**TASK ITEM**
Pictures excluded, retype the lines from the one containing "Screen dimensions: 1456x816" through the last line of the data below, both included.

**STUDY MATERIAL**
=======

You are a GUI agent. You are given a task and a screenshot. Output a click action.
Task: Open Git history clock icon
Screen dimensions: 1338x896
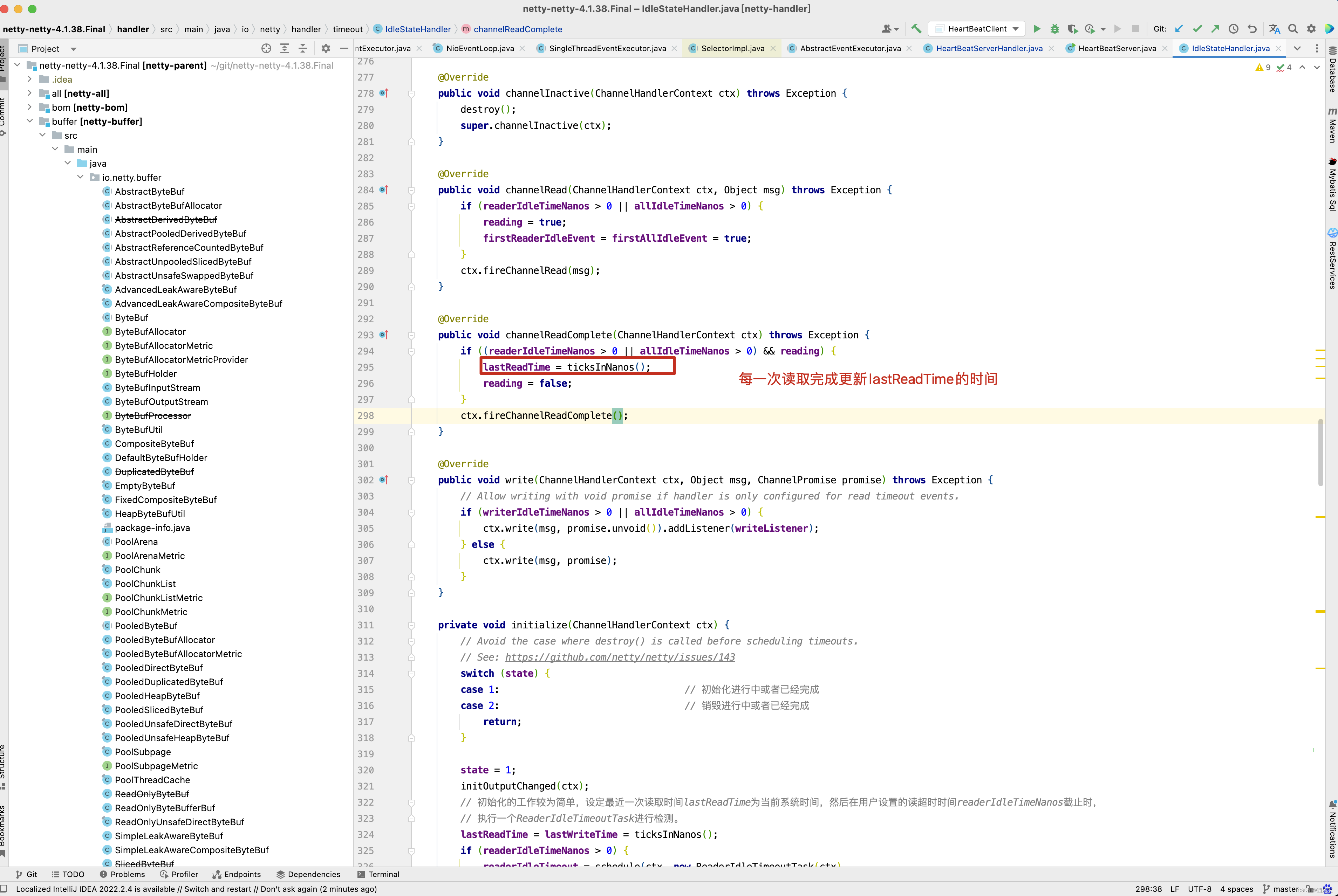coord(1234,29)
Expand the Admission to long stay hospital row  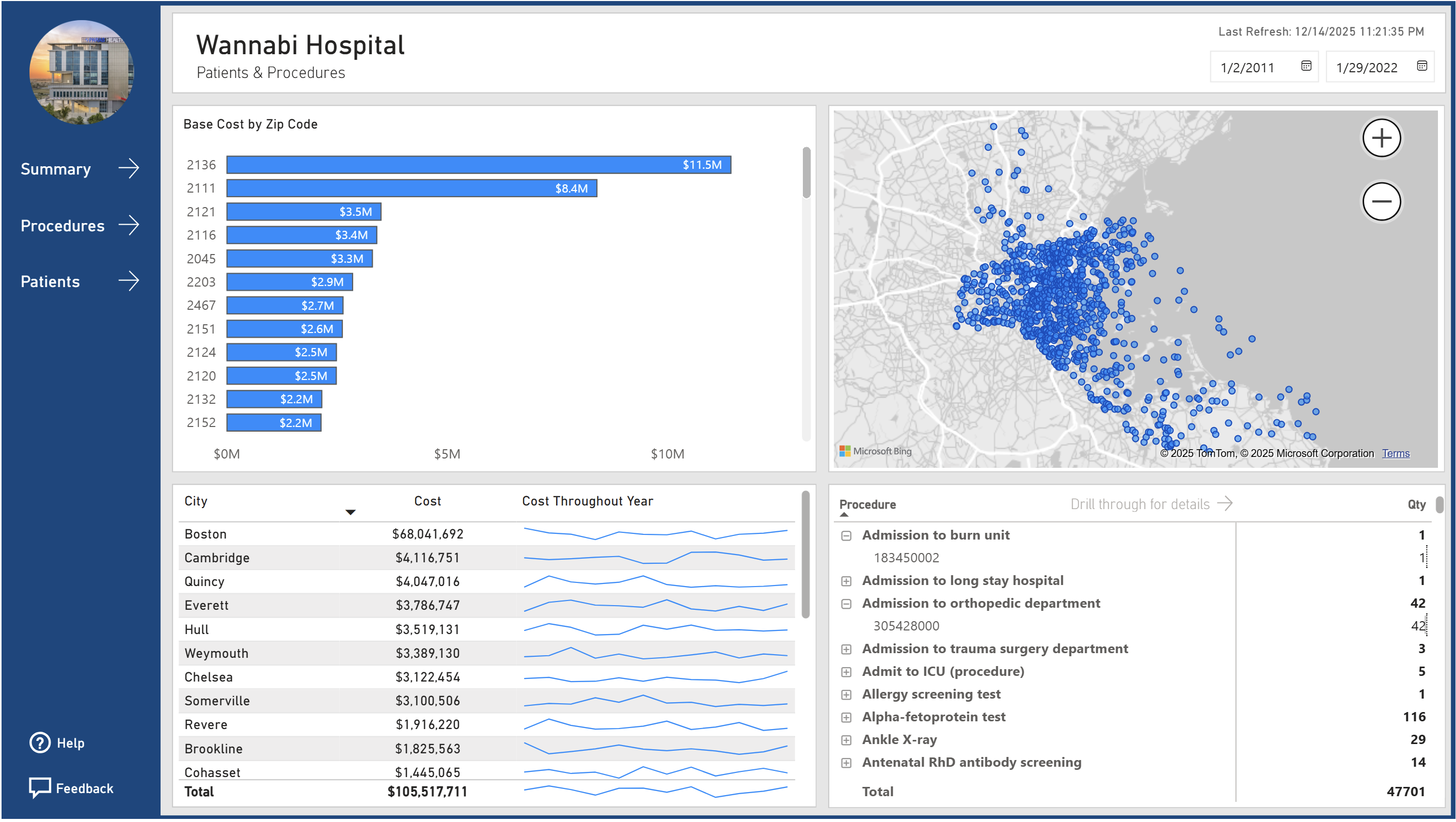coord(846,581)

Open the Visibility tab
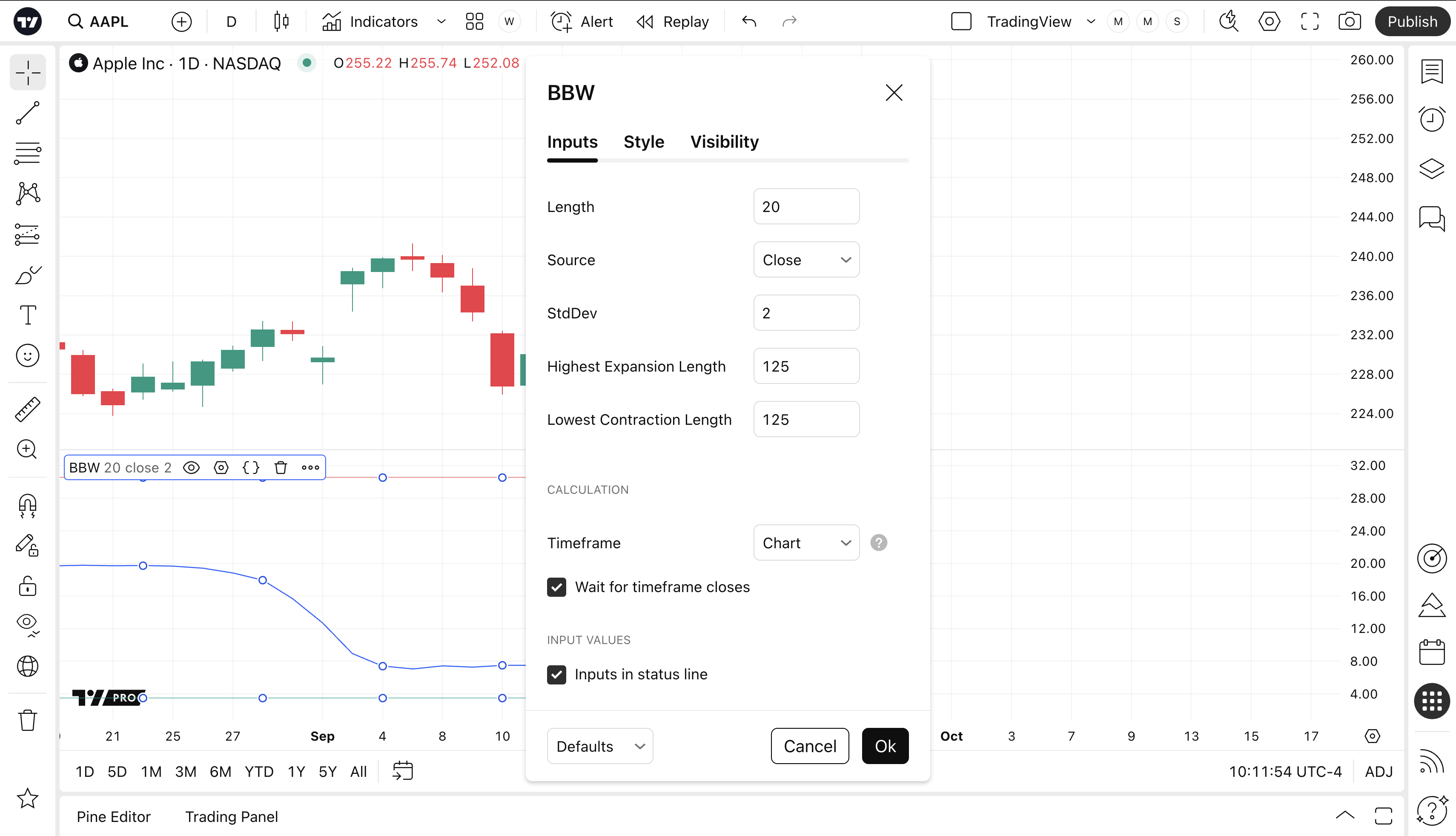724,142
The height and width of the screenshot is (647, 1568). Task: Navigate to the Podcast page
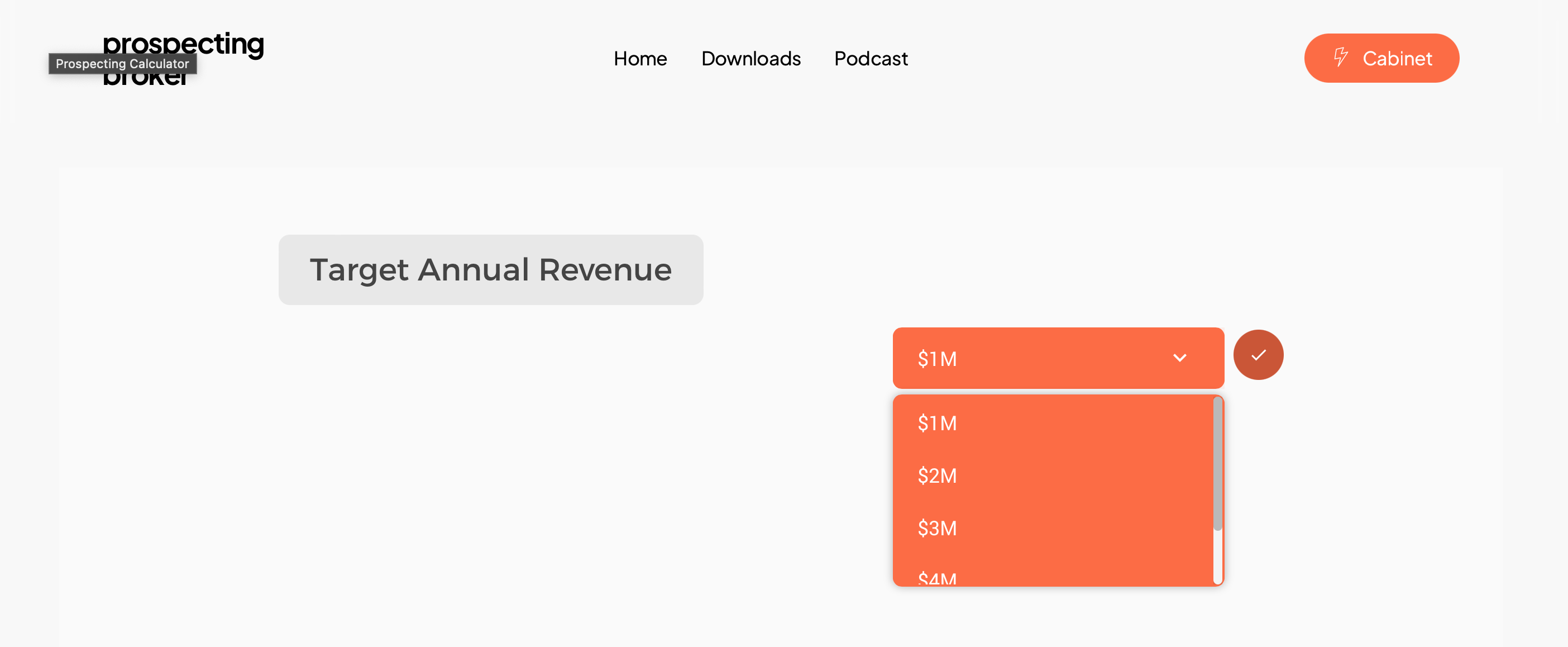[x=871, y=59]
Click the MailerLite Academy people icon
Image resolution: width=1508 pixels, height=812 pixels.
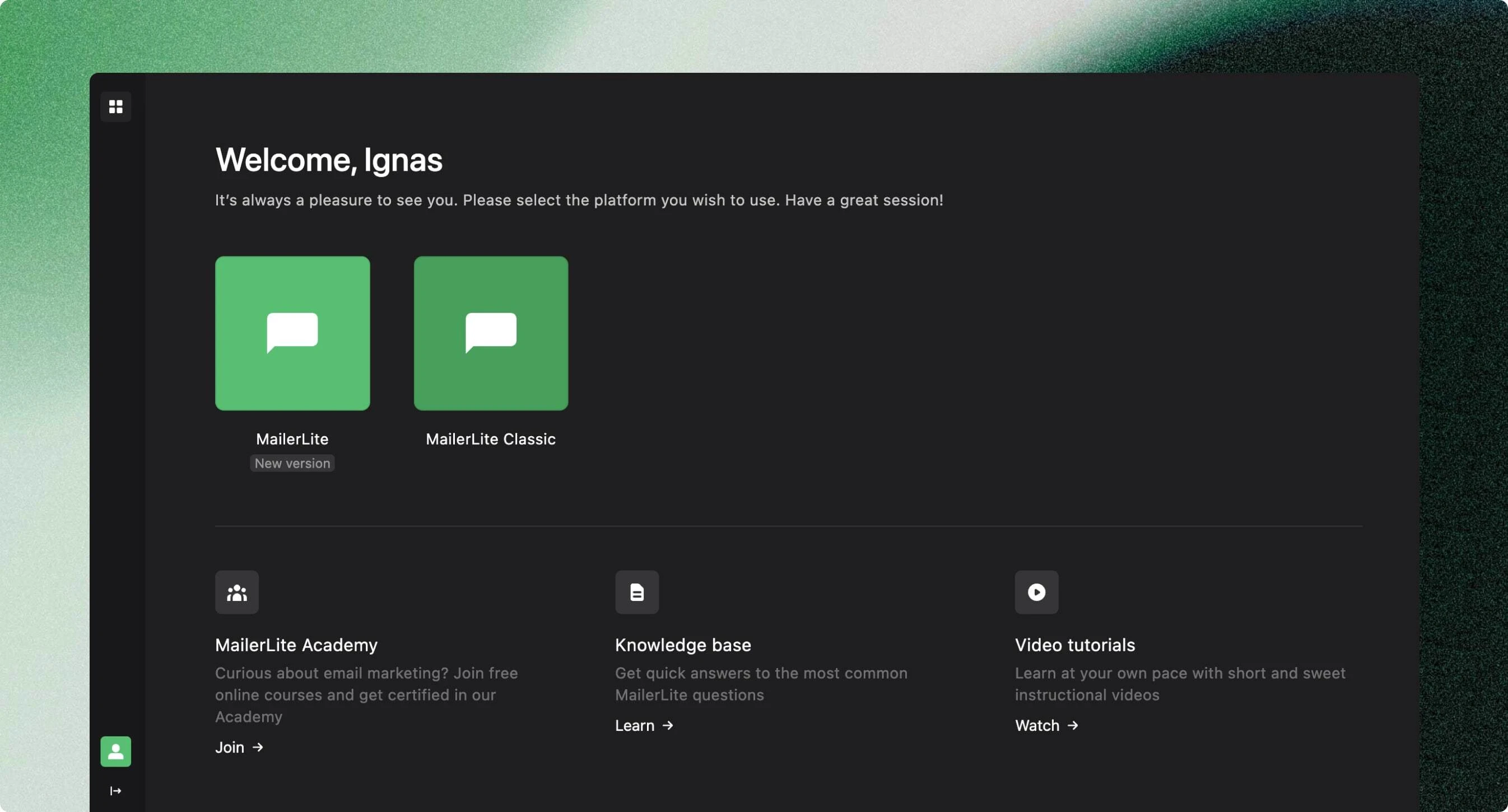tap(236, 592)
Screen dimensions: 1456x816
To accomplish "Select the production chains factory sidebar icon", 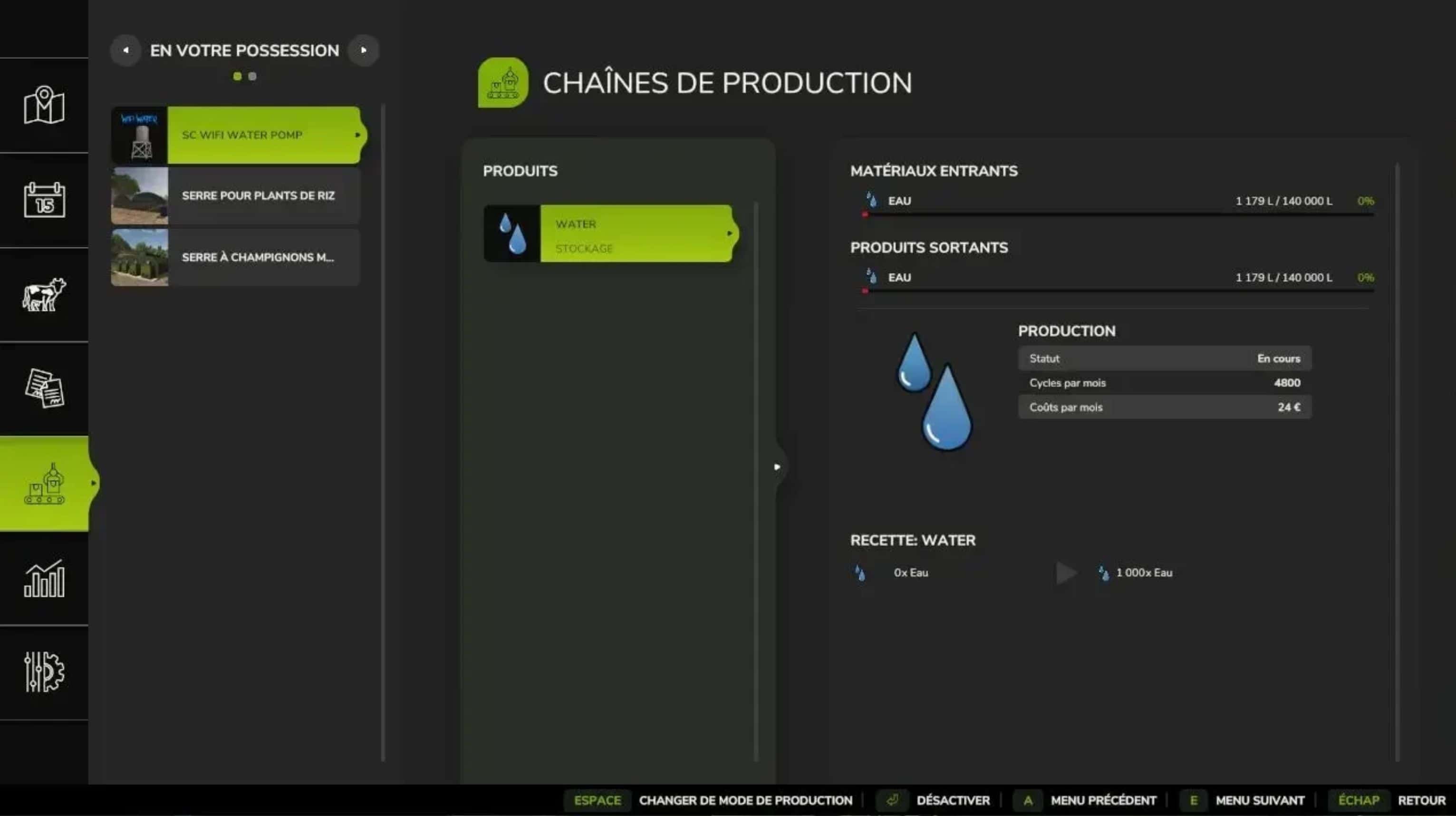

=======

**TASK OUTPUT**
Screen dimensions: 1456x816
To accomplish "Select the production chains factory sidebar icon", 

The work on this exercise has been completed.